We use a PLX chip in our design and I will say they are incredibly sensitive to reset. Are you sure your voltages are holding up during startup? The fact that it works with a limited number of GPU’s would be indicative of voltage sag due to the higher inrush current. A slow rise time on the reset signal can cause a lot of devices to not come out of reset properly. Same with the reset line de-asserting before all the voltages were stable.
Brett
From: coreboot [mailto:coreboot-bounces@coreboot.org] On Behalf Of Adam Talbot Sent: Thursday, January 04, 2018 12:39 PM To: coreboot@coreboot.org Subject: [coreboot] 16 GPUs on one board
** The Sender is from outside the Cobham Commercial Datacentre organisation ** -Coreboot I am totally off the deep end and don't know where else to turn for help/advice. I am trying to get 16 GPU's on one motherboard. Whenever I attach more then 3~5 GPU's to a single motherboard, it fails to post. To make matters worse, my post code reader(s) don't seem to give me any good error codes. Or at least nothing I can go on.

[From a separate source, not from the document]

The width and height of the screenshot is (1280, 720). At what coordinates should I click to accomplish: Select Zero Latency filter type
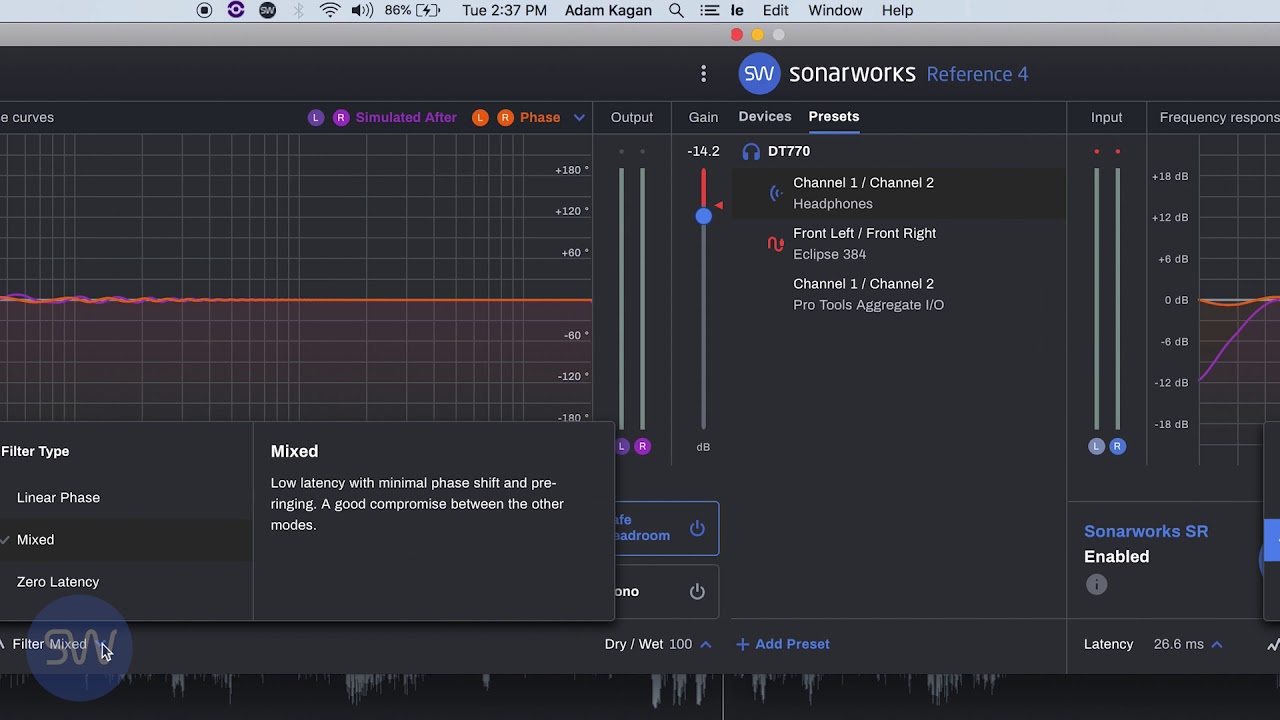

I am using PLX PEX8614 chips (PCIe 12X switch) to take 4 lanes and pass them to 8 GPU's, 1 lane per GPU. Bandwidth is not an issues as all my code runs native on the GPUs. Depending on the motherboard, I can get up to 5 GPU's to post. After many hours of debugging, googling, and trouble shooting, I am out of ideas.
At this point I have no clue. I think there is a hardware, and a BIOS component? Can you help me understand the post process and where the hang up is occurring? Do you think Coreboot will get around this hangup and, if so, can you advise a motherboard for me to test with?
Its been a long time sense I last compiled linuxbios. ;-)
Thanks -Adam